We take inspiration from the control community and apply the principles of hybrid switching systems in order to break down complex dynamics into simpler components.
- Score: 39.83837705993256
- License: http://arxiv.org/licenses/nonexclusive-distrib/1.0/
- Abstract: The control of nonlinear dynamical systems remains a major challenge for
autonomous agents. Current trends in reinforcement learning (RL) focus on
complex representations of dynamics and policies, which have yielded impressive
results in solving a variety of hard control tasks. However, this new
sophistication and extremely over-parameterized models have come with the cost
of an overall reduction in our ability to interpret the resulting policies. In
this paper, we take inspiration from the control community and apply the
principles of hybrid switching systems in order to break down complex dynamics
into simpler components. We exploit the rich representational power of
probabilistic graphical models and derive an expectation-maximization (EM)

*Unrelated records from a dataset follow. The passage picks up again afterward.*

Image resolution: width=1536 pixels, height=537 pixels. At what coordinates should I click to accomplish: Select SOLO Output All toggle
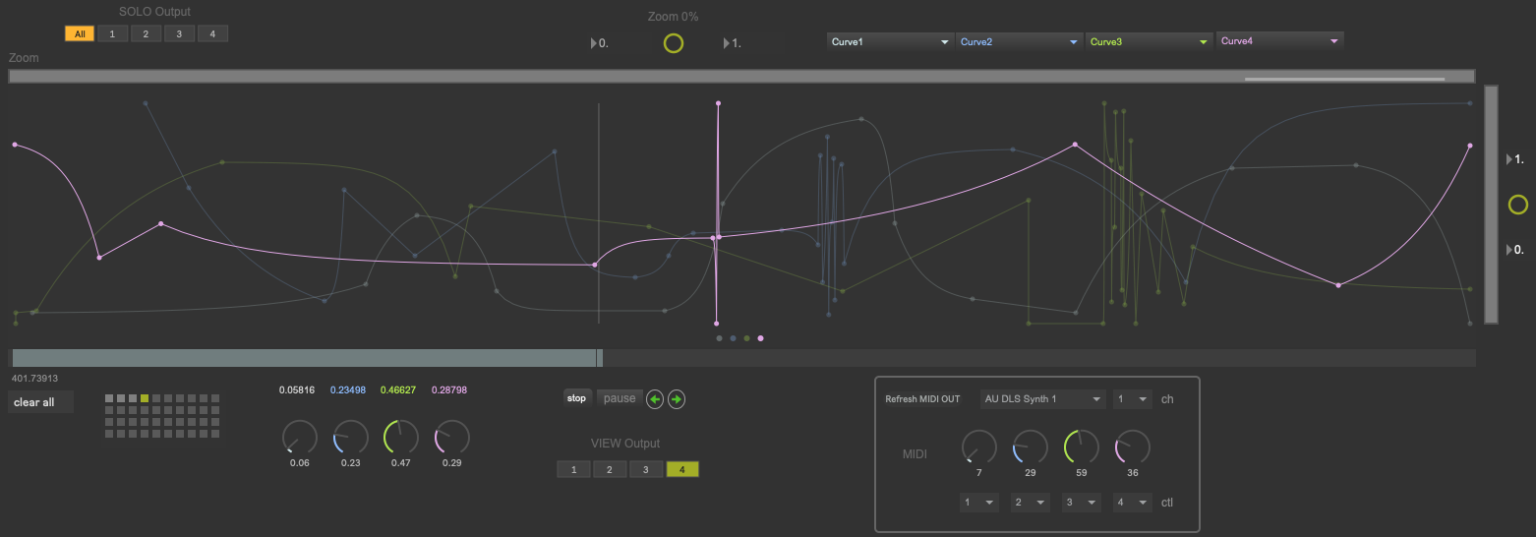80,34
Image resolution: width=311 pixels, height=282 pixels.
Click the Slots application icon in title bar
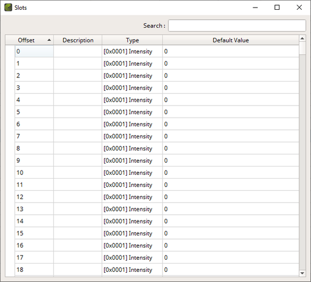point(8,7)
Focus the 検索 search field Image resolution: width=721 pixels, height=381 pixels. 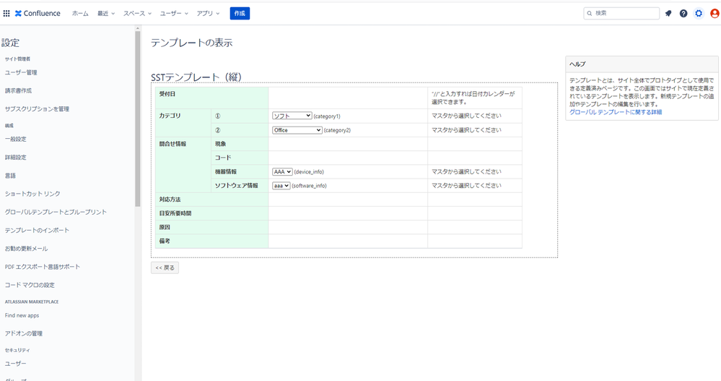click(621, 13)
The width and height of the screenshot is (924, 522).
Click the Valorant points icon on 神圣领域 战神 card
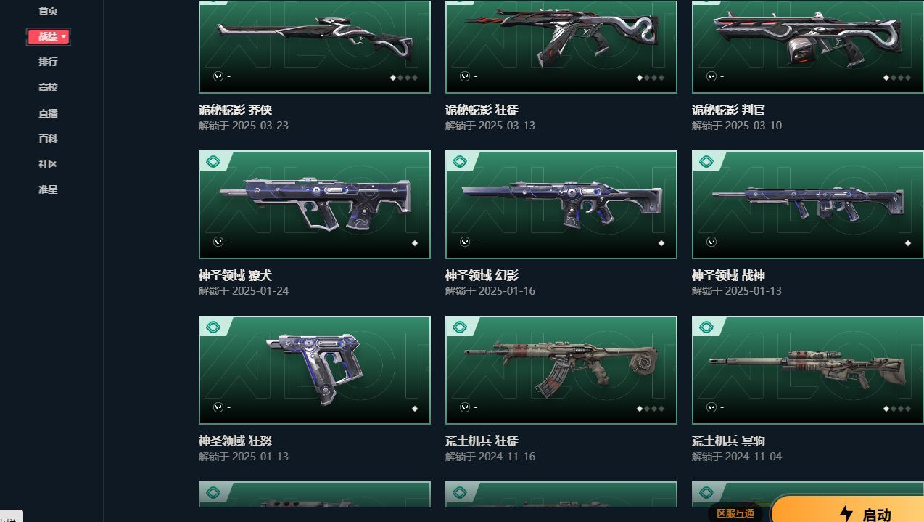711,242
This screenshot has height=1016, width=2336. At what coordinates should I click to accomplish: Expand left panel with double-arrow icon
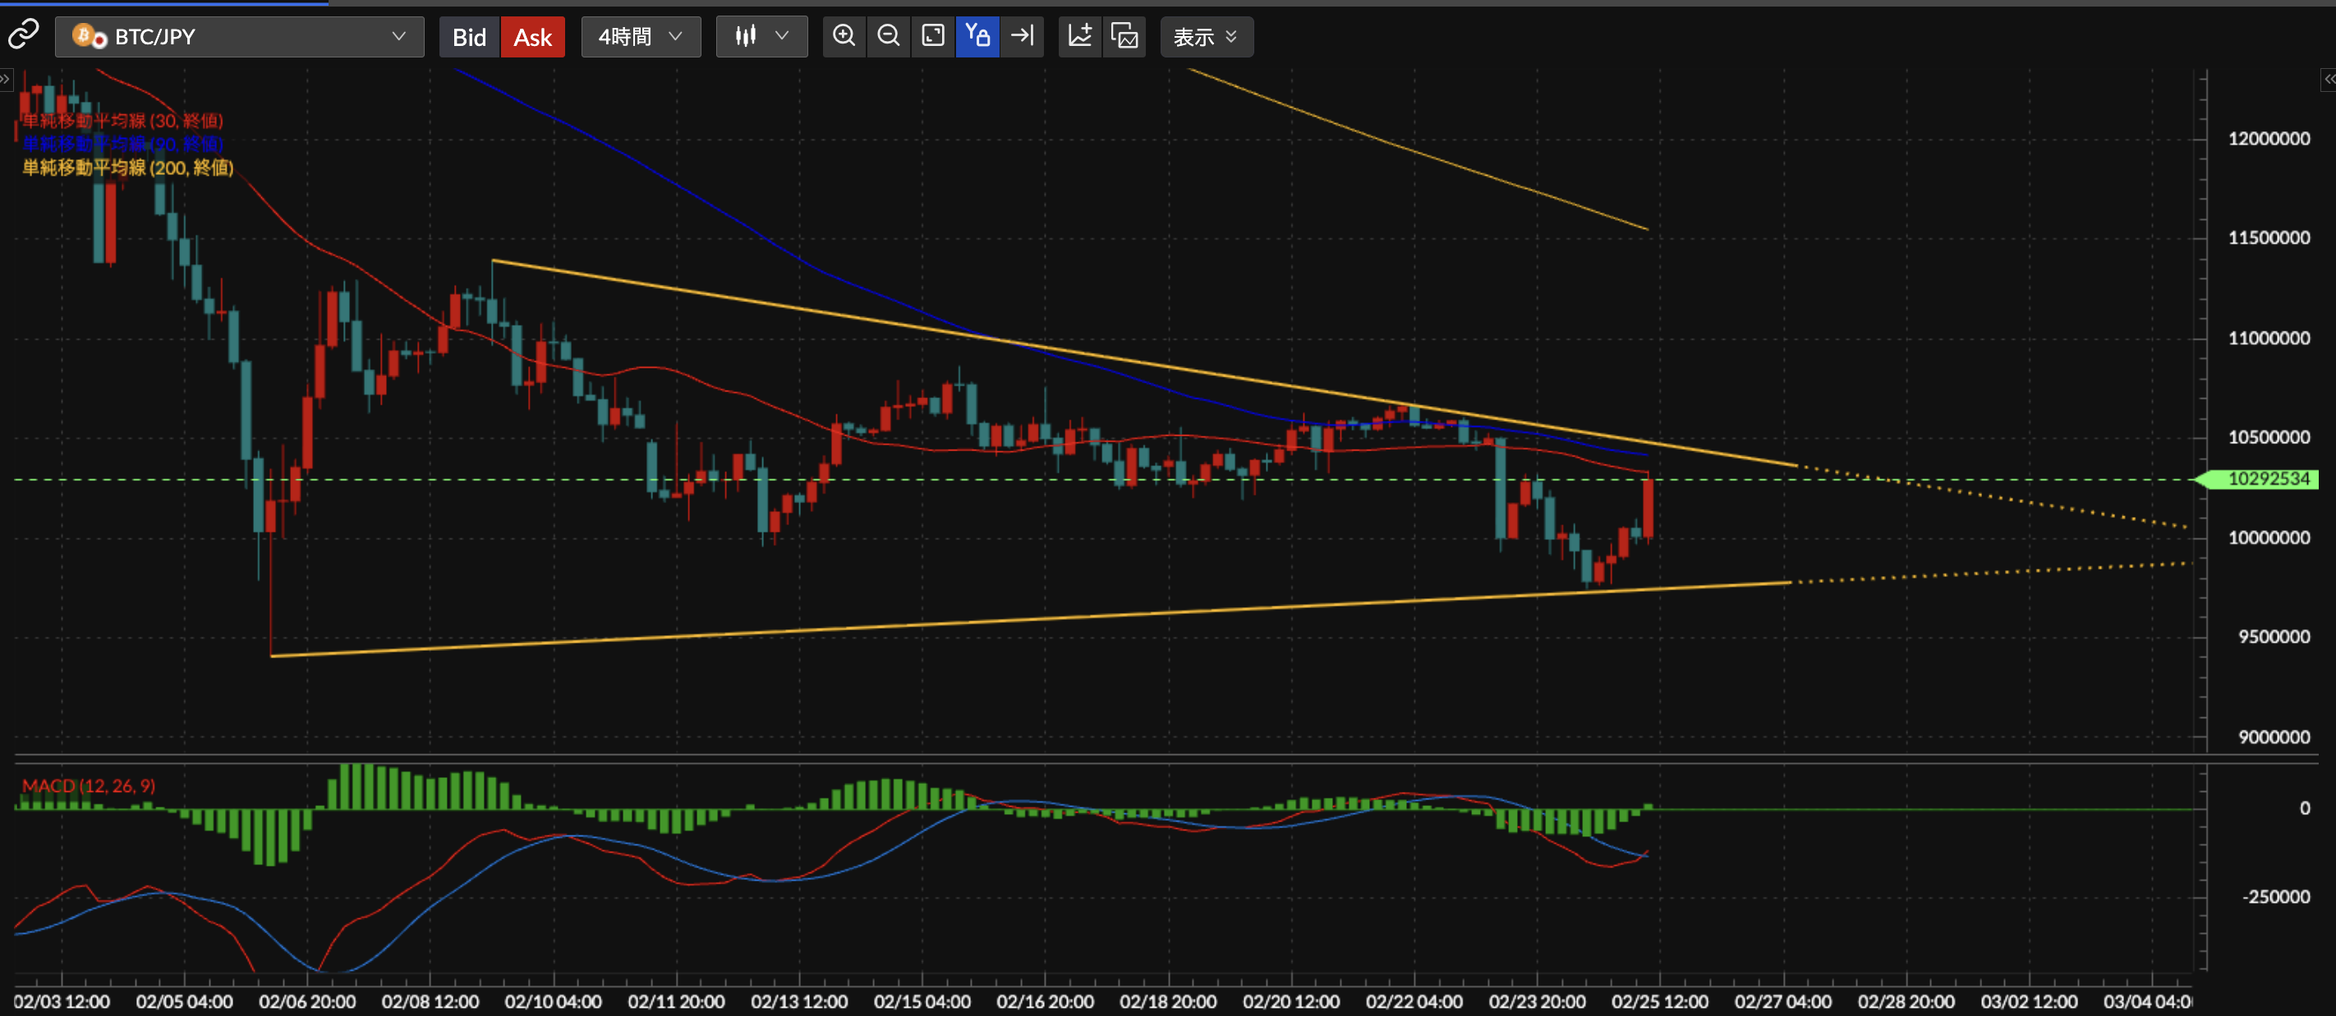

algorithm for learning a sequence model to capture the temporal structure of
the data and automatically decompose nonlinear dynamics into stochastic
switching linear dynamical systems. Moreover, we show how this framework of
switching models enables extracting hierarchies of Markovian and
auto-regressive locally linear controllers from nonlinear experts in an
imitation learning scenario.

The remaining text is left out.